Over and over, he drove sixteen penny spikes with two licks—one to set and one to sink. The nails disappeared so fast I wondered if some magician’s trick were secretly pulling them into the wood ahead of the hammer blows. I never saw Joe DiMaggio play baseball, but those who did describe his movements as seamless and fluid, as having no beginning and no end. One observer quipped, “He made the rest of them look like plumbers.” That’s how I felt watching Larry Haun drive nails.
 
Not long after I saw that video, Larry wrote his first article for Fine Homebuilding. He went on to write countless more, along with several books, mostly about the production framing techniques he helped pioneer on the frenzied tract developments of Southern California. His amazing skills were due, at least in part, to the fact that he kept at it long after most carpenters move on to jobs that are easier on their bodies.
 
It’s telling that when Larry finally did retire and stopped building houses for a living, he joined Habitat for Humanity and started building them for free. I would like to have been there the first time Larry Haun showed up on a Habitat project. At the peak of his powers, Larry and his two brothers could frame an entire house in a day. I imagine the Habitat foreman asking Larry if he had any experience and him replying, “Some.”
 
On the surface of it then, this book is the story of Larry’s life as seen through the houses he has known, lived in and built.
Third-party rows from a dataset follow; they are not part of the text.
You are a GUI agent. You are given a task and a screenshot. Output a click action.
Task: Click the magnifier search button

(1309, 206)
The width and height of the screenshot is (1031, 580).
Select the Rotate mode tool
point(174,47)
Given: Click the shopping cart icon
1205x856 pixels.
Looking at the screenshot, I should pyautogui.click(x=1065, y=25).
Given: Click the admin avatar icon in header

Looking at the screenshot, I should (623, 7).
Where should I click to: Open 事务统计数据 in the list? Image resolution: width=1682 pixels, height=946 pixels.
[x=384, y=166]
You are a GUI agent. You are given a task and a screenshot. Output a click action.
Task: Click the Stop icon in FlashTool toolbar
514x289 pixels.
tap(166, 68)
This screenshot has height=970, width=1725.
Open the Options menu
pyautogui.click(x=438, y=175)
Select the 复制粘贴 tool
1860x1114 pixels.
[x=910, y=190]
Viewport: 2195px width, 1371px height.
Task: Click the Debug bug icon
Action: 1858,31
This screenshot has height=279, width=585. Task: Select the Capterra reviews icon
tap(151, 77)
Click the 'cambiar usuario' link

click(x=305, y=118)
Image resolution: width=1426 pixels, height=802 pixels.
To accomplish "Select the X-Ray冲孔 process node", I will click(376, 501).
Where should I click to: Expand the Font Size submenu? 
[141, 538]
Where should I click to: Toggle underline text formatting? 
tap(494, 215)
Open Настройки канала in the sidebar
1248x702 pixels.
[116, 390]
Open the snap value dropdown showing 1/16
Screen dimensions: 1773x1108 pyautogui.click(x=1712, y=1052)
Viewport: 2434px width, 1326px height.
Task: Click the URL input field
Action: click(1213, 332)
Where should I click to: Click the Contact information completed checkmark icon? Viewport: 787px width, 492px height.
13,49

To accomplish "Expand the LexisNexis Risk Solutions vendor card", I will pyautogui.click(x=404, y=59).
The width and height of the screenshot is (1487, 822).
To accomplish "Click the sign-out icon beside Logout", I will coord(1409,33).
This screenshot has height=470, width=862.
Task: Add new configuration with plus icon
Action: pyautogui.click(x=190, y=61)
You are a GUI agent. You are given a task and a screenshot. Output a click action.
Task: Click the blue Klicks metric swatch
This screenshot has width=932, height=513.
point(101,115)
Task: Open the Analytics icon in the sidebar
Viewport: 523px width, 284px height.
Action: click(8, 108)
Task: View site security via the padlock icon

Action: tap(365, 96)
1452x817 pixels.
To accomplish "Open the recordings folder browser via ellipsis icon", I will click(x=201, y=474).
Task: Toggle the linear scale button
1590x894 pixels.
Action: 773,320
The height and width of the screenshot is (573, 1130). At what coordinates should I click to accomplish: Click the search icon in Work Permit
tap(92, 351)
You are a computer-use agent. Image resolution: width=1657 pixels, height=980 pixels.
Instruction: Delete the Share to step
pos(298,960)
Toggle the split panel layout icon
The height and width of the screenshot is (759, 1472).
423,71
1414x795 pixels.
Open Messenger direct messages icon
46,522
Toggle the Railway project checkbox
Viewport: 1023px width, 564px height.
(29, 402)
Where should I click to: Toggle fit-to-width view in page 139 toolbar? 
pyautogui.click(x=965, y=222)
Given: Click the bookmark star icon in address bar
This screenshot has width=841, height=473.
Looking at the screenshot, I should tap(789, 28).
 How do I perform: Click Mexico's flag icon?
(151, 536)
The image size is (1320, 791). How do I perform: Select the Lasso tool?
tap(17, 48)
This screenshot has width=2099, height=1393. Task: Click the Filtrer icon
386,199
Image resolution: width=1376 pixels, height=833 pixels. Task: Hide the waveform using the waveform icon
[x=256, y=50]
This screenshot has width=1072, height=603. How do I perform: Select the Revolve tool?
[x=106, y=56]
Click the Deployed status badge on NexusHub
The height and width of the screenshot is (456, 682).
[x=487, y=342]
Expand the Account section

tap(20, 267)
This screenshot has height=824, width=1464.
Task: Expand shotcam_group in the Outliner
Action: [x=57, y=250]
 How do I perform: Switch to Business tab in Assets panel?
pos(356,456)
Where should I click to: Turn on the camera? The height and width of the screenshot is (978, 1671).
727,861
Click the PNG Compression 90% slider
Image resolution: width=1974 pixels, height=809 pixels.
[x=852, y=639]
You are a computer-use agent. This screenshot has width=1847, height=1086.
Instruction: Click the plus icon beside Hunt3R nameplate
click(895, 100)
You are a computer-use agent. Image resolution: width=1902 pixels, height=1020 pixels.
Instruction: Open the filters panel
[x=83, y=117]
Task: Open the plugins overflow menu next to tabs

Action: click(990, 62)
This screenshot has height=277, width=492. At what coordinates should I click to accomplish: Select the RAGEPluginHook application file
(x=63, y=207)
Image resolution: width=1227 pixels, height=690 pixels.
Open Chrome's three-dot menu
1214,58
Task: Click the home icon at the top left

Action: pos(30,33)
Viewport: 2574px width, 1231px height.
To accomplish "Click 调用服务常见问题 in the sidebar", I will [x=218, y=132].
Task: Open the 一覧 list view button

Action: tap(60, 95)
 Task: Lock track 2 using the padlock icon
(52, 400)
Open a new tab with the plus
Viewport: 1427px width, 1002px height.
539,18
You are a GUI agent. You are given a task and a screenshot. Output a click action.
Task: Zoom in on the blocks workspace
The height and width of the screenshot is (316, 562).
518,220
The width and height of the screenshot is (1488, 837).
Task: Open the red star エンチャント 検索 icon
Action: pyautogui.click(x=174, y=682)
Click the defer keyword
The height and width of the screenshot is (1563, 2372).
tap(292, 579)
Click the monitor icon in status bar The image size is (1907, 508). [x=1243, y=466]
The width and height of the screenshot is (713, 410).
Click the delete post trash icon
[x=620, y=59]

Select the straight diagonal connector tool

This experience ranges from the sod houses of the great plains (his mother grew up in one), to the kit houses sold in the Sears catalog, to the little boxes of the post-World War II housing boom, to the McMansions of today. And given that we now take plywood, nail guns and the overflowing shelves at The Home Depot for granted, it is fascinating to read about a time when carpenters made their own framing hammers and soaked nails in paraffin so they’d be easier to drive. But it would be a mistake to think of this book simply as a carpenter’s memoir, or as a history of houses.
 
As prodigious as Larry’s carpentry skills are, and as fascinating as the span of his career has been, neither is what makes him remarkable or this book so worthy. Larry is indeed a great carpenter, but he is hardly typical. Despite a lifetime spent on raucous job sites brimming with testosterone, Larry is a quiet, unpretentious man who has long been more interested in Buddha than Budweiser.
 
Larry didn’t write this book to impress anybody. He’s looking for deeper truths. When he reflects on the houses in his life, it is not so much to marvel at how far we’ve come, but to see what we’ve lost, and most important, to see what we can learn. For him it is a small step from where we live to how we live. Gently and humbly, he raises questions about the decisions we’ve made as a society, about how we treat each other, and how we treat this planet that we live on.
 
In this entire volume, otherwise filled with charming tales and timeless wisdom, only one assertion rings false. Having grown up on the high plains of western Nebraska, in an uninsulated farmhouse with no central heating, Larry says he was always cold, even in the summer. He claims that cold has dogged him to this day, which leads him to conclude “that all my efforts, all my struggles, the reason for my existence, has been to do whatever was necessary to keep myself warm.” Hardly. Anyone who has ever known Larry will attest, and readers of this book will soon discover, the reason for his existence has been to warm others with his remarkable spirit.